The US Federal Reserve’s Federal Open Market Committee (FOMC) 18 June announcement, which marked the midpoint of the US central bank’s quantitative easing (QE) tapering plan, left the Treasuries and agency mortgage-backed securities (AMBS) markets non-plused.
“We were not expecting a repeat of the second and third quarter of 2013,” commented Thomas Urano, a principal and managing director at asset manager Sage Advisory.
When the FOMC first floated the idea of tapering its monthly purchase of US$85 billion of Treasury and AMBS instruments in June 2013, it caused a temporary spike in the yields of 10-year treasury notes, rising to 2.75% from 1.65%, and leading to a sell-off as investors sought refuge in the US dollar.
Over the past 12 months, the market has been able to digest the FOMC’s tapering program, which it began in February with a monthly US$5 billion reduction in its purchases of both instruments and will end in October for Treasuries and in November for ABMS.
As long as the Federal Reserve repeats its QE purchases and follows its predictive path, we should see a post-crisis 2.5% to 2.75% growth in the US GDP after a weak first quarter and a rebound in second quarter, according to Urano.
“I think the market is comfortable with what Federal Reserve Chairman Janet Yellen is doing,” he added. “That’s why the yield on the ten-year Treasury notes dropped 40 basis points (bps) this year.”
Urano does not expect to see the Treasury or AMBS markets change that much for the remainder of the year.
Events in the Ukraine and Iraq might lead to a momentary flare up in volatility, he explained. “But stepping away from those issues, the dominant picture in the marketplace is whether central banks change their policies.”
Currently, the Federal Reserve is drawing down its economic stimulus by tapering its purchases whilst the European Central Bank is increasing its stimulus with negative interest rates for deposits.
“The net-net is that they wind up off-setting each other,” said Urano. “In the end, it winds up being the same-same for the rates market - low interest rates and a flatter yield curve.”
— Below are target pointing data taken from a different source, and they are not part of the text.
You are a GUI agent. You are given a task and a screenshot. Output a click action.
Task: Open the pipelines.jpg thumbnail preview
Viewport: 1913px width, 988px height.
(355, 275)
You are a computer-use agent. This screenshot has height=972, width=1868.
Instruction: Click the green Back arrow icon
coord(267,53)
The only wild card Urano sees is if inflationary pressures accelerate faster and leave the Federal Reserve’s comfort zone.
“I think that would make the Fed a little more aggressive in its rate-hike cycle,” he added. “It’s hard to see inflationary pressures really accelerating to the point where the Federal Reserve becomes really uncomfortable with it.”
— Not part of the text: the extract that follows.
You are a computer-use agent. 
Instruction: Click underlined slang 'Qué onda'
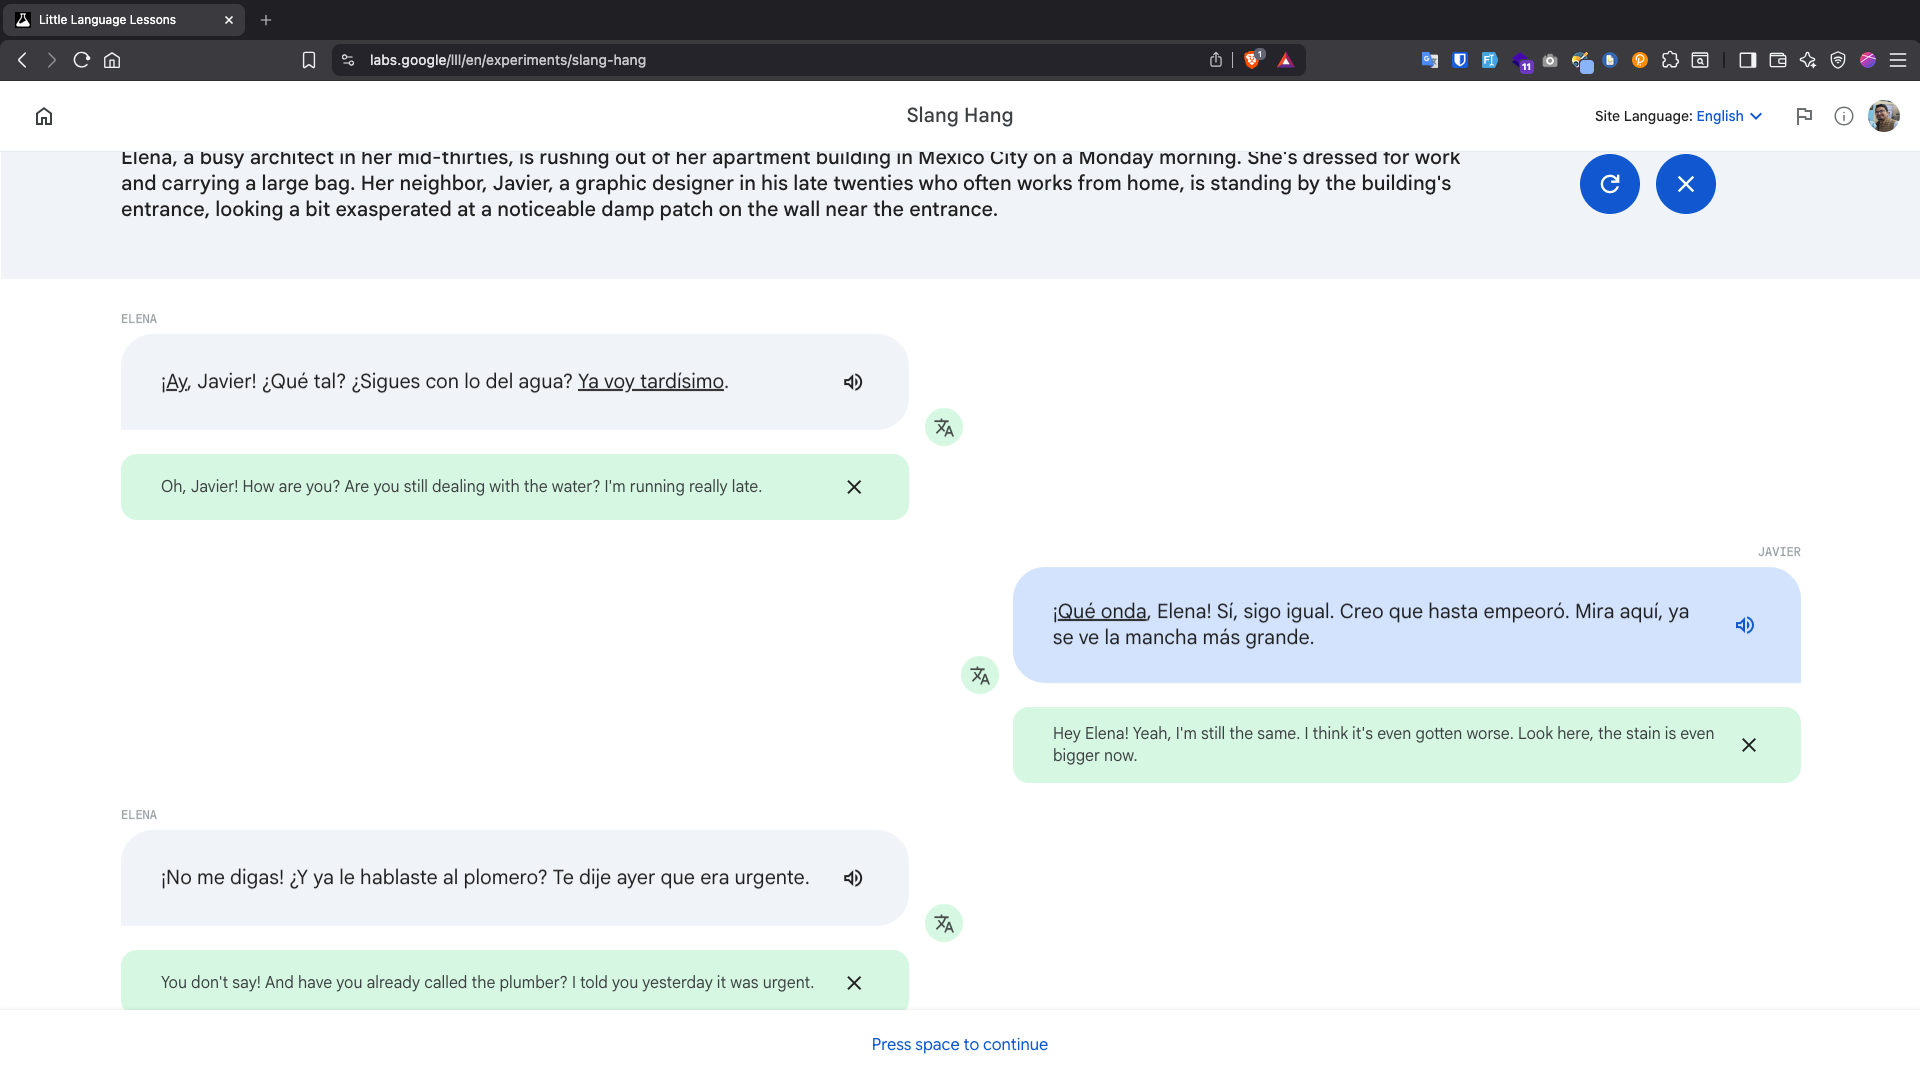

The recent Consumer Price Index (CPI), which measures the monthly price change in a basket of good and services for an urban consumer, published by the US Bureau of Labor Statistics, is higher than it has been over the past year.
"People are looking at the data and thinking that inflation is picking up, but it is not out of the Federal Reserve’s comfort zone,” stated Urano. “This tell us is that the Federal Reserve is willing to err and let inflation run a bit rather than tighten interest rate policy too early.”
Overall, Urano has not see a major change in the Treasuries or AMBS liquidity in terms of liquidity over the past six months.
As the Federal Reserve continues to reduce its regular monthly purchase of Treasuries, the US Department of Treasury is reducing the amount of debt it issues due to the shrinking Federal debt.
Additional demand for US Treasuries is also coming from marginal investors, who are leaving the European sovereign debt market due to the ECB’s negative interest rates policies.
By migrating to US Treasuries, these investors could pick up a potential 100 bps-return at the margin, according to Urano.
The current supply of ABMS instruments also is much lower that the market participants thought earlier this year, even with the Federal Reserve’s draw down, he added. “It still creates a positive against a supply versus demand in this space as well.”
In the meantime, Urano expects to see flatter yield curves as the Federal Reserve raises short-term interest rates. “Over the past few months we have noticed that the Federal Reserve has lowered the equilibrium from just above 4% to just below it, which is lower than it has been historically.
As a result, he expects that the yields on the 10-year and 30-year US Treasury notes will be rate bound from 2.5% to 3% and 3% to 4% respectively as long as the Federal Reserve’s planned interest-path holds.